Anatole Limbongo Ngoka

Anatole Limbongo Ngoka.

Anatole LIMBONGO NGOKA© DOC JDB TV © DOC JDB TV

Peu connu du grand public, cet économiste, ex-militant du PCF dans les années 1970-1980, se rêve en successeur de Denis Sassou Nguesso. En juin, Anatole Limbongo Ngoka, 68 ans, a créé le Parti africain pour un développement intégral et solidaire (Paradis) et croit fermement que son nouveau mouvement servira de tremplin à sa candidature.

Ex-compagnon de route du général Jean-Marie Michel Mokoko, emprisonné notamment pour « atteinte à la sûreté de l’État » après s’être déclaré vainqueur de la présidentielle controversée de 2016, Anatole Limbongo Ngoka rejette les accusations des « mokokoïstes », qui le qualifient de « traître » et considèrent l’annonce de sa candidature à la présidentielle de 2021 comme une manœuvre destinée à disperser les voix de l’opposition pour préparer la victoire du président sortant.

Mathias Dzon

Mathias Dzon, lors de la campagne présidentielle de 2009 au Congo.

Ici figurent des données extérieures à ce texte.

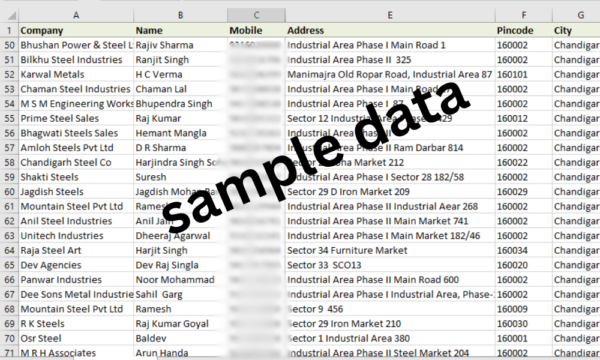Select the Noor Mohammad name cell

pyautogui.click(x=180, y=280)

Mathias Dzon, lors de la campagne présidentielle de 2009 au Congo. © Vincent Fournier/JA

Le leader de l’Alliance pour la République et la démocratie (ARD) a été désigné le 29 août pour être son candidat à la présidentielle de 2021. L’ancien grand argentier congolais, âgé de 73 ans, a pris acte de la demande de son parti, mais réserve sa décision, s’inquiétant de la gouvernance et de la crédibilité du processus électoral.

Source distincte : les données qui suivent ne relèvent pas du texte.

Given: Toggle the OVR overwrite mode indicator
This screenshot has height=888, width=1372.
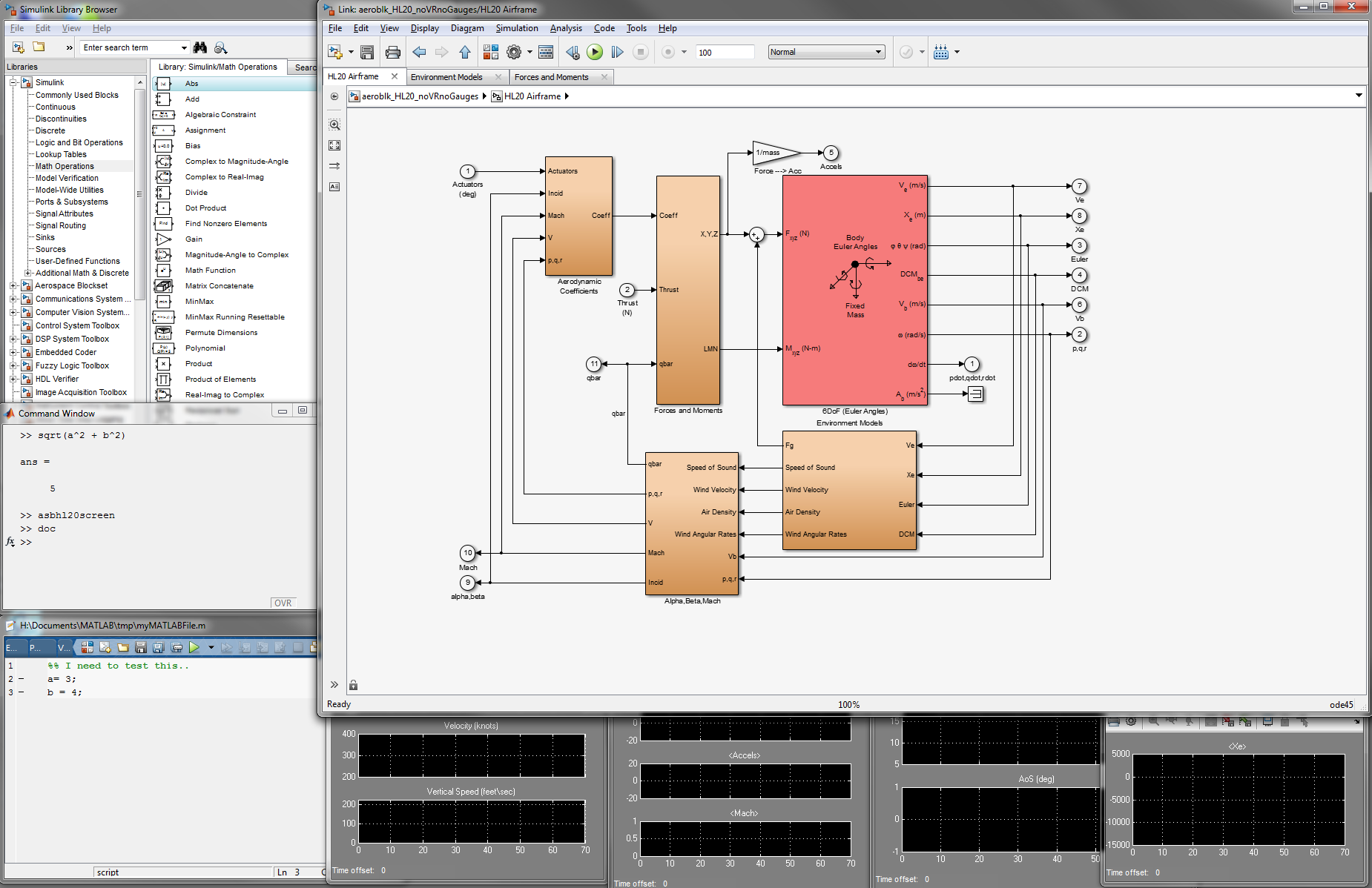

Mathias Dzon a été ministre des Finances de Denis Sassou Nguesso de 1997 à 2002, puis directeur national de la Banque des États de l’Afrique centrale (BEAC), de 2003-2008, avant de rejoindre l’opposition. Candidat malheureux de l’ARD à la présidentielle de 2009, il a boycotté celle de mars 2016, dénonçant les conditions d’organisation du scrutin.